Use of a phone for safety monitoring also carries a trade-off between system effectiveness and workplace productivity. For instance, many companies deploy a check-in system in which employees are required to phone in hourly. If an emergency were to occur at any time in between calling intervals, the emergency could be left undiscovered for up to an hour. The only way to reduce the risk of an undetected emergency is to decrease the length of time between check-ins, thereby reducing time spent working, which may be an unjustifiable cost to the organization.
As a safety tool, smartphones have several shortcomings. Because these devices have multiple functions, the time spent checking in every hour can balloon with employees checking email, text messages, and perhaps the newest Angry Birds game, as well. These same functions of a smartphone also take a toll on its battery. Thus, a safety monitoring app cannot provide reliable, long-lasting coverage over an entire shift without the risk of a power loss. Depending upon the number of check-ins each day and the workforce deployed with these types of systems, thousands of hours of labor can be wasted each year performing a task that could be done instantly using a dedicated device.

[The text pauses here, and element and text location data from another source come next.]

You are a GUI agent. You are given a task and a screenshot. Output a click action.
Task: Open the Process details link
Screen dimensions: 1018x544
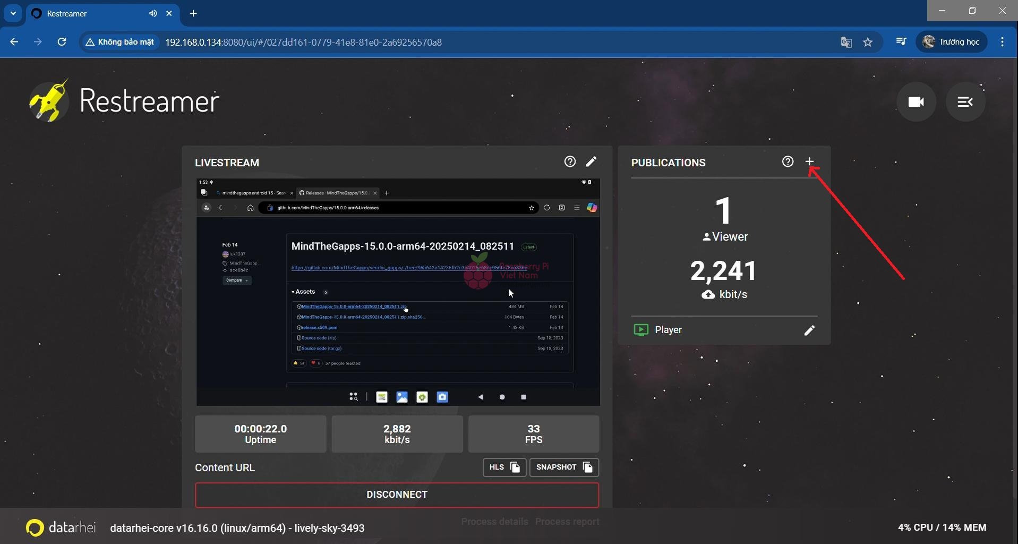[x=494, y=522]
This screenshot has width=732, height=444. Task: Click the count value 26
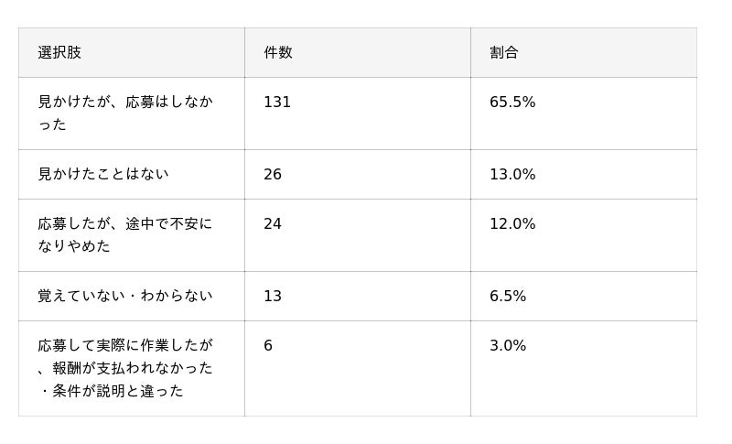[x=273, y=174]
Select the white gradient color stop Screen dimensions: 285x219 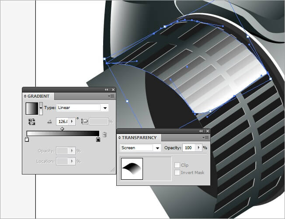click(x=27, y=140)
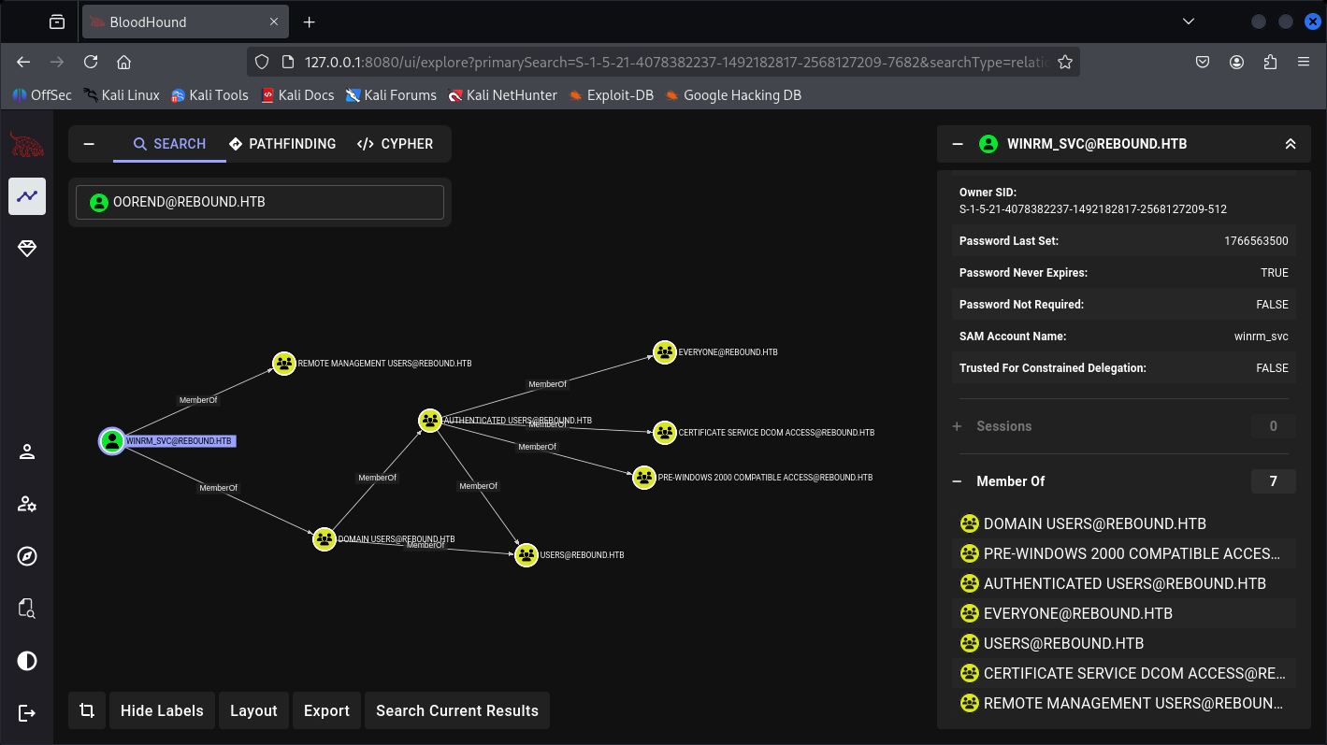Viewport: 1327px width, 745px height.
Task: Collapse the Member Of section
Action: click(x=957, y=481)
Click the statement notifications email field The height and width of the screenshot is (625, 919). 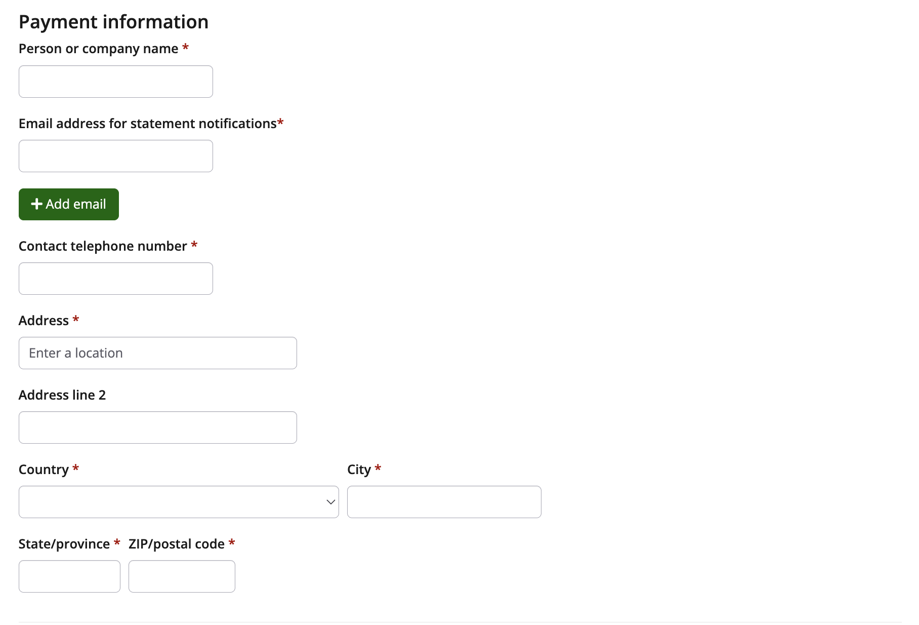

As in Gerald's scenario above, employers that deploy buddy systems to improve safety still expose their employees and themselves to unnecessary risk. Sending an additional employee as accompaniment for safety purposes quickly increases labor costs and can result in greater complacency in personnel. Moreover, if an event like the one described above renders both employees injured or incapacitated, response personnel may not be made aware until the next missed check-in or until neither employee returns to home base at the end of their shifts. Gerald’s case demonstrates how having a second person accompany the first still does not guarantee fast and effective safety monitoring.
What You Can Do
While admittedly some organizations have been successful in deploying call-in and/or buddy systems, many have discovered their selected safety monitoring methods were highly fallible when they suffered late discovery of emergencies, missed check-ins (and the associated false alarms), higher operating costs, and even commercial negligence charges.
For this reason, many organizations have elected to make the switch to dedicated person-worn safety monitoring devices. More robust than smartphones and usually containing a suite of automated alerting features (such as fall detection, man-down alerting, automated check-in), these types of products ensure that no emergency incident is ever left undiscovered. Using person-worn safety monitoring devices, employees can automatically or manually notify safety monitoring personnel instantly if an emergency has occurred.